Gb 6 Jarak Tanam Sistem Legowo 4:1                                         Gb 7. Jarak Tanam Sistem Legowo 2 : 1

Pengolahan Tanah Ringan
Pengolahan tanah ringan atau penyiangan pertama dilakukan pada umur 15-20 hari setelah tanam dengan  menggunakan alat “ sosrok “ ( istilah jawa ), yaitu semacam garpu kayu bergigi paku yang sudah ditumpulkan selebar 15 cm dan bertangkai. Ujung sosrok diarahkan ke tanah di sekitar tanaman dan ujung lainnya dipegang petani. Dengan gerakan maju mundur sambil sedikit ditekan, tanah di sela tanaman akan menjadi gembur oleh ujung sosrok. Bila setelah penyiangan pertumbuhan padi tampak tidak merata maka dilakukan penambahan pupuk majemuk agar pertumbuhan vegetatif padi optimal beranak banyak dan berbatang kuat.
Padi umur 30-35 hari dilakukan penyiangan kedua, bila padi tumbuh segar, hijau dan batangnya kokoh maka setelah penyiangan tidak perlu dilakukan pemupukan tambahan

Gb 8. Pengolahan tanah ringan dengan alat sosrok

Pemupukan Setelah Tanam
Pada umumnya budidaya padi organik tidak menggunakan pupuk kimia.
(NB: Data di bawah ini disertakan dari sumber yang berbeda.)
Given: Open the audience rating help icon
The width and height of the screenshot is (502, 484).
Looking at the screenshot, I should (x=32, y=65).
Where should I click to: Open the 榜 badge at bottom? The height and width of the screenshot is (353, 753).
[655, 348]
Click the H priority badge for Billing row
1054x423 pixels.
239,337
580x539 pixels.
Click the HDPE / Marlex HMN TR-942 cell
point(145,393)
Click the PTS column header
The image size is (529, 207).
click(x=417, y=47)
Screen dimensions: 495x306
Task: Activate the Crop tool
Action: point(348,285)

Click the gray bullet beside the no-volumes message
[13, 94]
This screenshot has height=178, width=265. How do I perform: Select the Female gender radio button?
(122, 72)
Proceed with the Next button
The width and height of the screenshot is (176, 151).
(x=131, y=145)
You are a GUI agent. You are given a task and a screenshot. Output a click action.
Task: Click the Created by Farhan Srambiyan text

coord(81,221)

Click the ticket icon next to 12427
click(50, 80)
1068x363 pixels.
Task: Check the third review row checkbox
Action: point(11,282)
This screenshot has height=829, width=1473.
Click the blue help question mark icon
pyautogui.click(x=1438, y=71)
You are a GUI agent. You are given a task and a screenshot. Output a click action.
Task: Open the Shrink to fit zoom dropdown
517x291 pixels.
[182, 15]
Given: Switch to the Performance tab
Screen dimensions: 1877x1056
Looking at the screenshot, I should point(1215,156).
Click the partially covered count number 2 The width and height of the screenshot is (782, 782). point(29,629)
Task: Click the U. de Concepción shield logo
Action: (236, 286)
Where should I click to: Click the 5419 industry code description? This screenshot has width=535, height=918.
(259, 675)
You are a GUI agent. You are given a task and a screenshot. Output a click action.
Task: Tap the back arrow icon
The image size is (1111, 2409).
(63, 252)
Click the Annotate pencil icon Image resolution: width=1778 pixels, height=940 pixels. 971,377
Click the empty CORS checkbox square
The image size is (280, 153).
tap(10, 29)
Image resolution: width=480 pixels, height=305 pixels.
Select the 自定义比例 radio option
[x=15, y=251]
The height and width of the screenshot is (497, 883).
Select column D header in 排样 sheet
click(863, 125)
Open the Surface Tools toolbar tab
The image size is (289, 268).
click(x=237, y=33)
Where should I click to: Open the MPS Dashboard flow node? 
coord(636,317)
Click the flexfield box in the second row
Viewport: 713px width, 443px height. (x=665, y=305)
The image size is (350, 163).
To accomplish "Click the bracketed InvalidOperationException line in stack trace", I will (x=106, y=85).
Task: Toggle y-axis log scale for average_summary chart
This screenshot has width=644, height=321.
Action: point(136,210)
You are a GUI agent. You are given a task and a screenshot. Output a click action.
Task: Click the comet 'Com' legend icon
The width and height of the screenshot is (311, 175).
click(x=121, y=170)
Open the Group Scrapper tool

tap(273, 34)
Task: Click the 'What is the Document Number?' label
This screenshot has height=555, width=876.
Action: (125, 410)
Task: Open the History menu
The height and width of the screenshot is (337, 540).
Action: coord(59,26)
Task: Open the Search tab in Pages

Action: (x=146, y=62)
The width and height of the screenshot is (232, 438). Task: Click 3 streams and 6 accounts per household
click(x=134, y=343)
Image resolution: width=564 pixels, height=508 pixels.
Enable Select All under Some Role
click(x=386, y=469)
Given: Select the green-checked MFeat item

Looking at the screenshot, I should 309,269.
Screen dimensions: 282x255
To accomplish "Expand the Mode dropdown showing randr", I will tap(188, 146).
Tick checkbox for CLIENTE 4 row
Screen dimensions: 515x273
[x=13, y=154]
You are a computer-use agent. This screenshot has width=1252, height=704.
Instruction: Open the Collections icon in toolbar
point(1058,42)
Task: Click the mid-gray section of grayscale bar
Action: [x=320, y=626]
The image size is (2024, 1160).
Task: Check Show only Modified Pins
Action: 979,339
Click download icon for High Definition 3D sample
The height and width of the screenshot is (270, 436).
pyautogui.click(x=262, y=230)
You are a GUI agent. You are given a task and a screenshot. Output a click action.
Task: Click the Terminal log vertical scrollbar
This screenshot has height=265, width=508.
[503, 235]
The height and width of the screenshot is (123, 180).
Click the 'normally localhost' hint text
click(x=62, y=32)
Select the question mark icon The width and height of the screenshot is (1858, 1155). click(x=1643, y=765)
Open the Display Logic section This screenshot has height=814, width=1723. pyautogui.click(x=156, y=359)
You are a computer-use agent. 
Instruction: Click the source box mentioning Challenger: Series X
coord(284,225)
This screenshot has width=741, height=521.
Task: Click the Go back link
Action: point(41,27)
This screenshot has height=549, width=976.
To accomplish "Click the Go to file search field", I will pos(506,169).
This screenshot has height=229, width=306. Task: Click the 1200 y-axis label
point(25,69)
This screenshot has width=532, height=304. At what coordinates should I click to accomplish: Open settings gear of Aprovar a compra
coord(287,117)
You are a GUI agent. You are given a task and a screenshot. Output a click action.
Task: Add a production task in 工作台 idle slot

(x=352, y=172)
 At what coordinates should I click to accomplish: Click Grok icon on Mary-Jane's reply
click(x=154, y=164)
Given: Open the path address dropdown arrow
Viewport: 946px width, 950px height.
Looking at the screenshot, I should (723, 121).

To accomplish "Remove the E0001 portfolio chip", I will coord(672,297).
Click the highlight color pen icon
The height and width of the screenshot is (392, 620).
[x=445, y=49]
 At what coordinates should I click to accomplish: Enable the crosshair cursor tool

Seluruh pupuk yang digunakan berupa pupuk organik, mulai dari pemupukan awal atau dasar hingga pemupukan susulan. Pupuk tersebut dapat berbentuk padat yang diaplikasikan lewat akar maupun cair yang diaplikasikan lewat daun. Kalau seperti ini dilakukan terus menerus, maka produktivitasnya akan rendah. Padahal secara garis besar untuk produktivitas tanaman membutuhkan unsur hara dari berbagai sumber, yaitu :
1.      Kandungan unsur hara alamiah tanah setempat. Tanah secara alami telah mengandung lengkap unsur hara yang diperlukan oleh tanaman
2.      Pemberian pupuk an-organik/kimia ( terutama unsur makro ). Pada tanah-tanah yang normal ( tidak rusak ) sebenarnya hanya membutuhkan pupuk kimia +  30 % hingga 50 % saja dari rata-rata dosis rekomendasi sekarang
3.      Pemberian pupuk organik (terutama unsur mikro). Dengan memperhatikan kondisi tanah pertanian di Indonesia, ternyata masih terdapat sisa deposit unsur makro dari timbunan sisa pupuk kimia yang tidak dapat dimanfaatkan oleh tanaman. Di sinilah peran sebenarnya pupuk organik, yang salah satu fungsinya bisa melarutkan sisa-sisa residu pupuk kimia.
Melihat kebutuhan unsur hara untuk produktivitas tanaman tersebut, maka pemupukan yang dilakukan maka harus seimbang antara unsur makro dan unsur mikro atau biasa kita sebut umak umik. Unsur hara makro ( umak ) seperti C, H, O, N, P, K, Ca, Mg dan S, sedang unsur hara mikro seperti Fe, Cl, B, Mn, Na, Zn, dan Cu. Biasanya unsur hara ini dikenal dengan unsur hara essensial. Unsur hara ini diperlukan dalam jumlah yang berbeda satu sama lain. Walaupun berbeda dalam jumlah kebutuhannya namun dalam fungsi pada tanaman, masing-masing unsur sama pentingnya dan tidak bisa mengalahkan atau menggantikan satu sama lainnya. Dalam hal ini masing-masing unsur hara mempunyai fungsi dan peran khusus sendiri-sendiri terhadap proses pertumbuhan dan perkembangan tanaman, sehingga jika terjadi kekurangan satu jenis unsur hara saja akan mengakibatkan tidak optimalnya pertumbuhan dan perkembangan tanaman. Jadi umak-umik tersebut jika pada manusia ibarat menu makanan 4 sehat (karbohidrat, daging, sayuran, dan buah) 5 sempurna (susu) yang masing-masing mempunyai peran sendiri-sendiri.
Pemupukan yang dilakukan pada budidaya padi organik NASA dengan mengkombinasikan unsur hara makro dan mikro dalam jumlah yang seimbang, terutama pada pemupukan susulan. Penggunaan pupuk makro dikurangi 50-75 % dari dosis rekomendasi ditambah pupuk organik NASA baik padat maupun cair, serta tanpa menggunakan pestisida kimia tetapi pakai pestisida alami dari ekstrak berbagai tanaman dan musuh alami.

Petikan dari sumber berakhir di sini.